AUSGEWÄHLTER TEXT

Szenarien für das Bildungssystem 2024–2033
So wächst die Berufsbildung in den nächsten Jahren
Die Zahl der Lernenden in der beruflichen Grundbildung dürfte in den nächsten Jahren stark steigen. Dies geht aus den neusten, am 25. Oktober veröffentlichten Szenarien des Bundesamtes für Statistik (BFS) hervor. Zwischen 2024 und 2033 dürften die Eintritte in die berufliche Grundbildung EFZ um 10 Prozent zunehmen (EBA 19%); die allgemeinbildenden Mittelschulen dürften, dank des Attraktivitätsverlustes der beruflichen Grundbildung, gar um 18 Prozent wachsen. Diese Dynamik bringt grosse Herausforderungen mit sich, was die Abstimmung zwischen dem Angebot an Berufsbildungsplätzen und der steigenden Nachfrage anbelangt. Der grösste Anstieg wird im Bereich der Informationstechnologien zu verzeichnen sein (32%).
Das Bundesamt für Statistik (BFS) arbeitet seit 20 Jahren Szenarien für das Bildungssystem aus. Diese basieren auf einer detaillierten Modellierung der Bildungswege der jungen Menschen. Sie decken die obligatorische Schule, die Sekundarstufe II, die Hochschulen und die Höhere Berufsbildung ab. Die jüngsten Szenarien wurden am 25. Oktober 2024 hier veröffentlicht; die Szenarien für die Höhere Berufsbildung erschienen am 13. Februar 2025.
Seit 2024 sind die Szenarien über eine neue Methodik eng mit dem Programm «Längsschnittanalysen im Bildungsbereich» (LABB) des BFS (www.labb.bfs.admin.ch, siehe auch den Übersichtskasten) verknüpft. Sie berücksichtigen nicht nur sämtliche Bildungswege der Sekundarstufe II, sondern auch die Entwicklungen und Trends der Zahl von Menschen, die im Asylbereich oder als Flüchtlinge aus der Ukraine in die Schweiz kommen. Sie ermöglichen eine Darstellung der beruflichen Grundbildung, Berufsmaturität, gymnasialen Maturität und Fachmaturität. Die Szenarien berücksichtigen auch die Dynamik auf kantonaler Ebene, die teilweise sehr unterschiedlich ist.

DATENSÄTZE

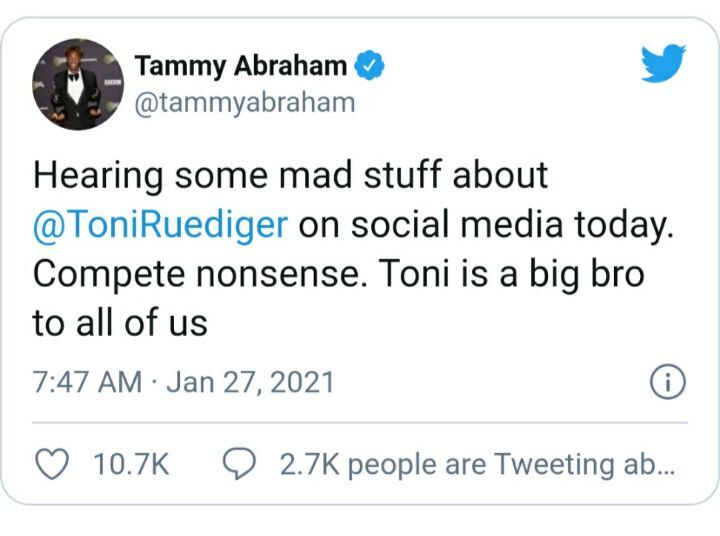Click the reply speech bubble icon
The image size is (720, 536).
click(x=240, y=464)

---

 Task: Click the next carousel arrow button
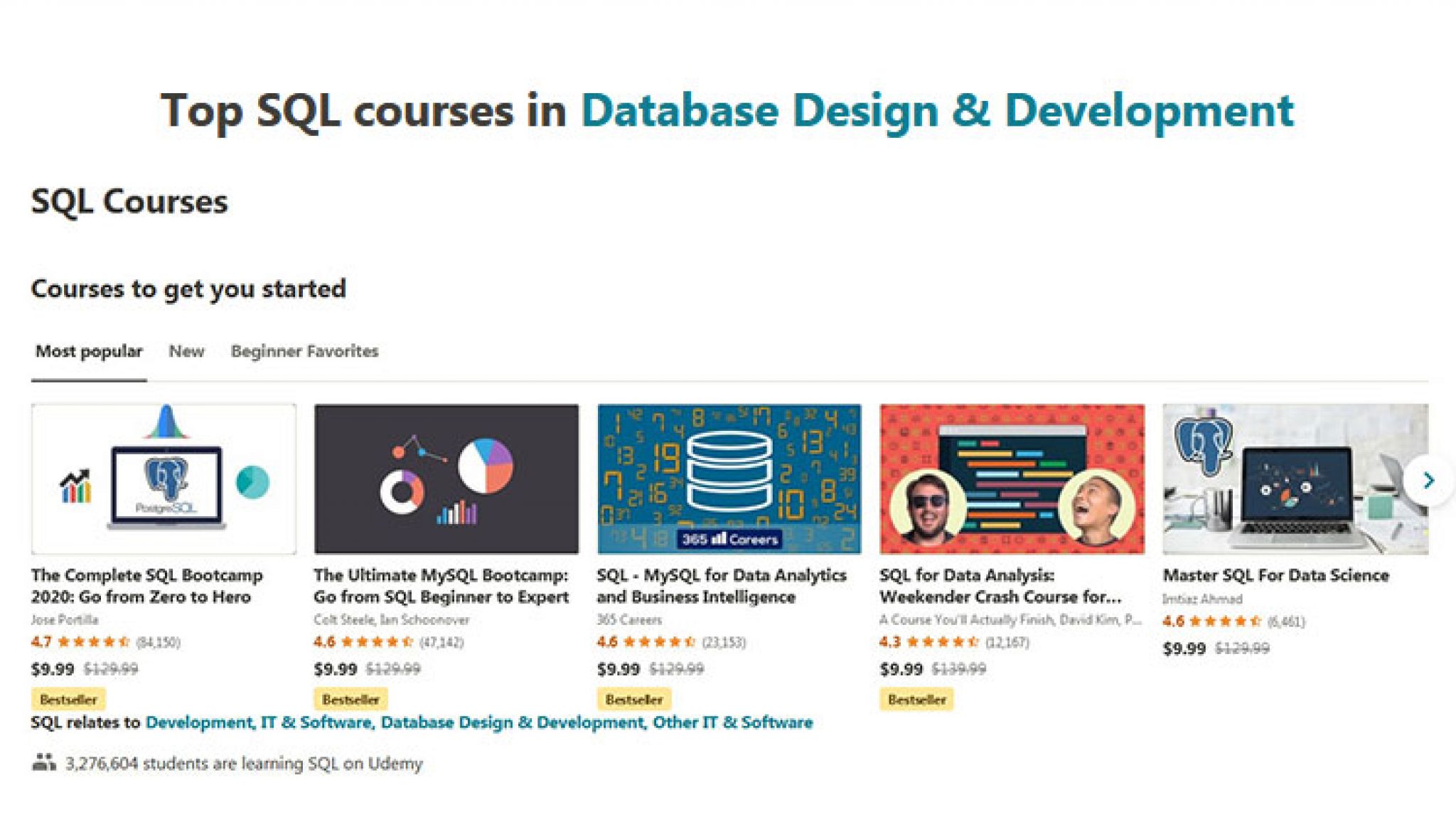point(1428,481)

AUFGABEN
• 1. In welchem Bereich wird laut dem ausgewählten Text der größte Anstieg erwartet?
• 2. Übersetze diesen Satz aus dem ausgewählten Text ins Englische: „Das Bundesamt für Statistik (BFS) arbeitet seit 20 Jahren Szenarien für das Bildungssystem aus.“
• 3. Kopiere aus dem ausgewählten Text den Abschnitt, der bei den Worten „Szenarien für das Bildungssystem 2024–2033“ beginnt, und hör nach „verzeichnen sein (32%).“ auf.
Stütze dich ausschließlich auf den ausgewählten Text.

LÖSUNGEN
• 1. Im Bereich der Informationstechnologien (32 %).

• 2. The Federal Statistical Office (FSO) has been developing scenarios for the education system for 20 years.

• 3.
Szenarien für das Bildungssystem 2024–2033
So wächst die Berufsbildung in den nächsten Jahren
Die Zahl der Lernenden in der beruflichen Grundbildung dürfte in den nächsten Jahren stark steigen. Dies geht aus den neusten, am 25. Oktober veröffentlichten Szenarien des Bundesamtes für Statistik (BFS) hervor. Zwischen 2024 und 2033 dürften die Eintritte in die berufliche Grundbildung EFZ um 10 Prozent zunehmen (EBA 19%); die allgemeinbildenden Mittelschulen dürften, dank des Attraktivitätsverlustes der beruflichen Grundbildung, gar um 18 Prozent wachsen. Diese Dynamik bringt grosse Herausforderungen mit sich, was die Abstimmung zwischen dem Angebot an Berufsbildungsplätzen und der steigenden Nachfrage anbelangt. Der grösste Anstieg wird im Bereich der Informationstechnologien zu verzeichnen sein (32%).